Так, «миф об иезуитах» получает широчайшее распространение в русской публицистике в 1860-е годы — в дальнейшем на него будут ссылаться как на «общеизвестное», подразумевать его, использовать образы, с ним связанные. но при этом уже с начала 1870-х годов образы «поляка» и «иезуита» быстро утрачивают эмоциональную насыщенность — они перестают быть предметом актуального страха, и, соответственно, обсуждение польско-русских, польских имперских сюжетов или имперской политики в отношении римско-католической церкви оказываются, по сравнению с 1860-ми годами, существенно нейтрализованы — допуская прагматический, рациональный режим обсуждения.
«Миф об иезуитах» выступает и как инструмент мобилизации, и в то же время — как инструмент растождествления «поляка» и «врага». Как со славянофильской, так и с имперской точек зрения невозможно, без катастрофических последствий, мыслить значительную часть подданных в качестве экзистенциального врага, поскольку единственным логическим выводом будет его уничтожение или, в качестве компромиссов, окончательная нейтрализация или сепарация — но ни один из этих трех мыслимых вариантов не является практически возможным. Соответственно, необходим логический ход или серия ходов, которые позволят вывести большую часть «поляков» из-под подобного, онтологического противопоставления. «Иезуиты» оказываются одной из моделей данного решения — Польша отпадает от славянского мира в силу своей измены православию, но не само по себе католичество оказывается ключевым «вредоносным» фактором — так, при всех оговорках и исключениях, чехи, словаки или хорваты рассматриваются славянофилами как не только не потерянные для славянского мира, но являющиеся одними из существенных его участников.
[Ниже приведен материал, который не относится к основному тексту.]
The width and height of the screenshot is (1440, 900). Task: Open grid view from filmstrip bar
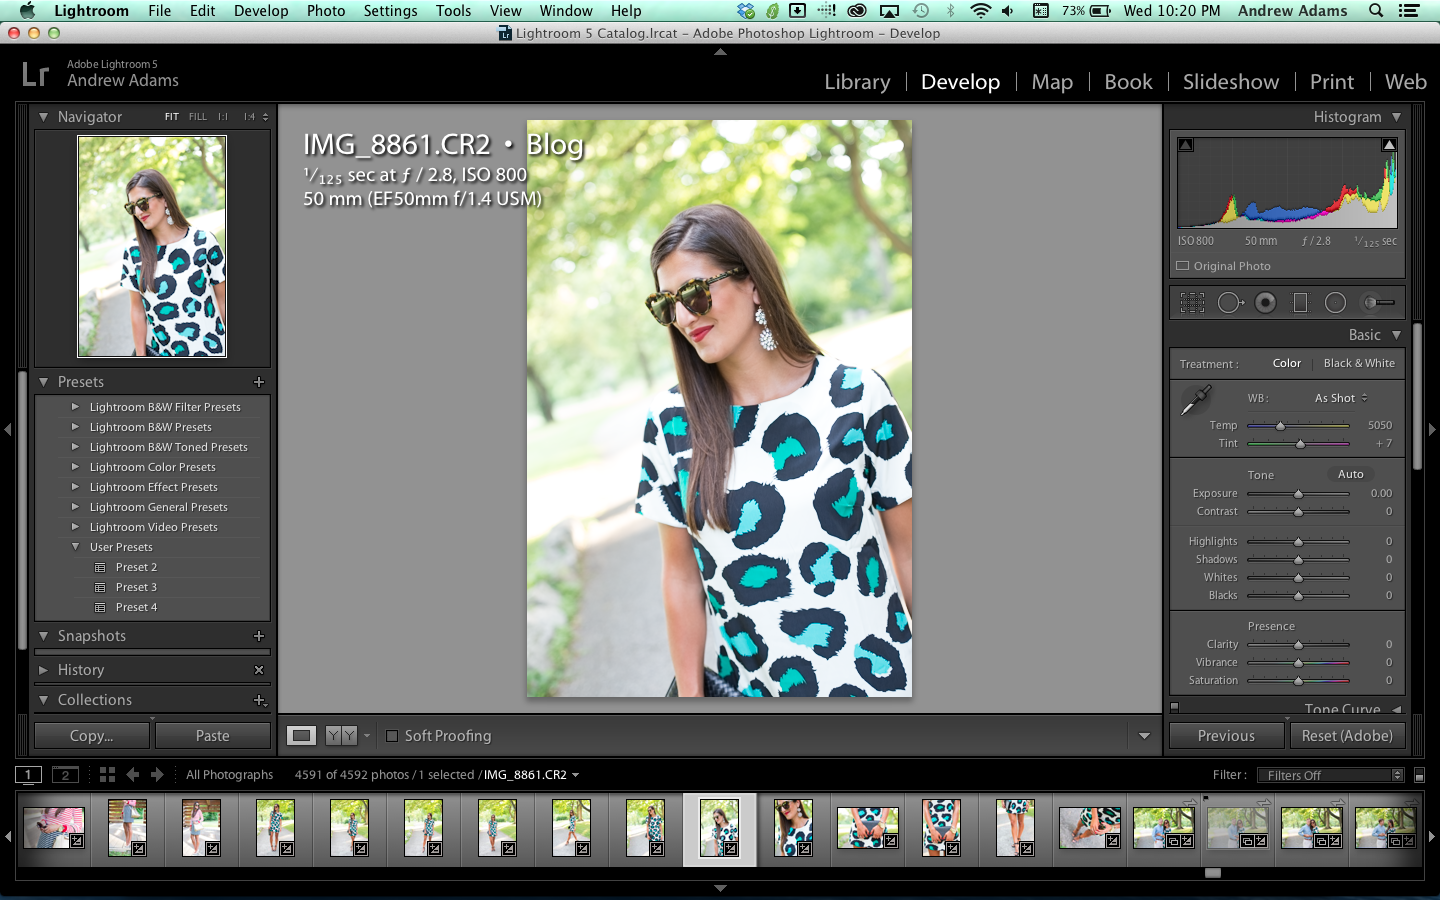[x=107, y=775]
Вредоносность заключается в преданности католицизму, и именно «иезуитизм» здесь тот решающий или один из ключевых факторов, приведших к «разложению» «высшие сословия», но при этом не проникших достаточно глубоко в народную массу. Близкий к славянофильству в 1850-е годы П.А. Кулиш развернет в конце 1860-х годов сходный, но утрированный до невольно комизма тезис, согласно которому «поляки» существуют лишь исключительно в виде высших сословий, тогда как «народ» ничем не отличим от русского, составляет с ним единое целое.
Собственно, на практике именно реформы в Царстве Польском 1864-го и последующих годов позволят лишить польское национальное движение широкой социальной базы — в первую очередь благодаря аграрной реформе, основными бенефициарами которой выступят крестьяне за счет польской шляхты и церковного землевладения. Следующей волны национального подъема придется ждать до начала XX века, когда сформируется новая, теперь уже городская база массового движения — и произойдет подъем как нового польского национал-буржуазного, так и социалистического движения, в персональном плане выраженный фигурами романа Дмовского и Юзефа Пилсудского, который найдет реализацию и исторический компромисс во Второй Речи Посполитой.
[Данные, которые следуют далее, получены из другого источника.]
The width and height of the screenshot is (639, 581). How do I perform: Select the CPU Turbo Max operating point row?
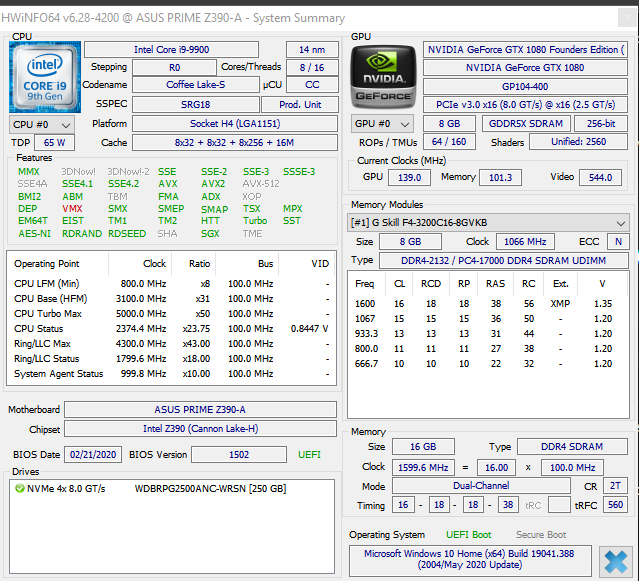click(170, 313)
Утрата «польским вопросом» своей остроты в 1870-е и последующие годы приведет к тому, что довольно скоро «поляки» и «иезуиты» утратят центральное положение в отечественной публицистике, а «иезуиты» сделаются достоянием немногих ангажированных историков, вроде Антона Будиловича или Михаила Кояловича, и бульварных романистов, поскольку последующие эволюции нациестроительства будут все более смещаться в секулярное пространство.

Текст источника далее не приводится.